According to a story from PR Newswire, the US Food and Drug Administration (FDA) has recently approved a new treatment for Dravet syndrome, a rare disorder that causes seizures and other problems. This new treatment is called fenfluramine (marketed as Fintepla) and it has been cleared for use in patients aged 2 or older. The availability of this new treatment is good news for patients and families affected by this disease, which can have debilitating effects.
About Dravet Syndrome
Dravet syndrome is a form of severe epilepsy that usually begins by the sixth month of life. The disease is most characterized by frequent seizures that are sometimes triggered by fever or hot temperatures. In most cases, the syndrome is caused by mutations of the SCN1A gene. Most of the time, these mutations are not heritable and appear spontaneously. The predominant symptom of Dravet syndrome is seizures; varying types of seizures often occur as the disorder progresses, as well as ataxia, developmental delays, behavioral disorders that may resemble autism, and cognitive impairment. Seizures can be potentially lethal. Management strategies for Dravet syndrome may include a ketogenic diet, anticonvulsant medications, cognitive rehabilitation therapy, and cannabidiol. This rare disorder is estimated to appear anywhere from 1 in every 20,000 to 1 in every 40,000 births. To learn more about Dravet syndrome, click here.
The approval of Fintepla for this illness follows promising data from a clinical trial involving 202 patients living with Dravet syndrome.

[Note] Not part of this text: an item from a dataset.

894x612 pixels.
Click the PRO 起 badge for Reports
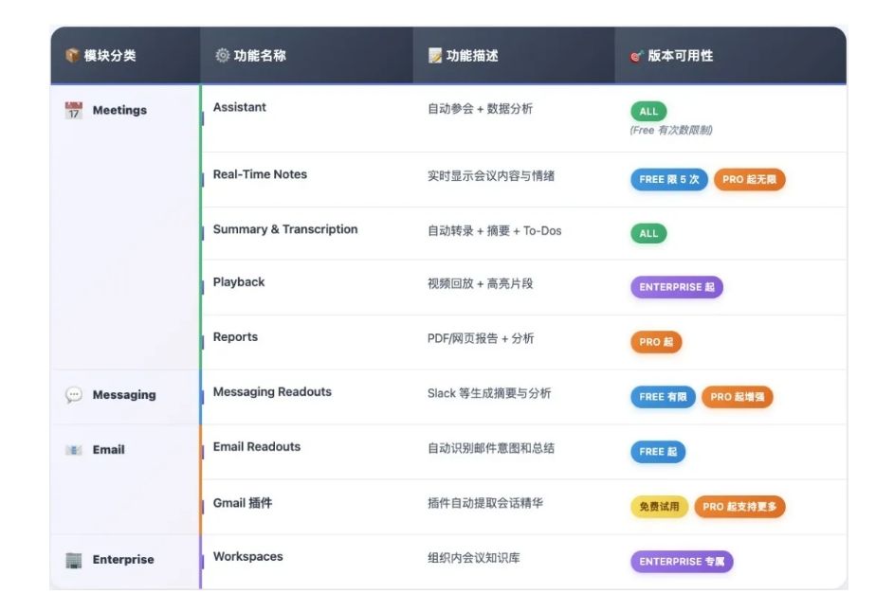point(656,342)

In this study, the primary endpoint was changes in the frequency of convulsive seizures. Within 3-4 weeks Fintepla was able to significantly bring down the frequency of seizures in comparison to the placebo group. The effect was consistent over the duration of the period for treatment.
While Fintepla is clearly a useful therapy for this syndrome, it does not come without risks, and it is linked to pulmonary arterial hypertension and valvular heart disease. These are serious illnesses and as a result of this risk Fintepla is only going to be available through a program of restricted distribution. This will include a risk evaluation and mitigation strategy. Patients are required to have heart monitoring prior, during, and after treatment has ceased.
Fintepla was approved under Priority Review protocols.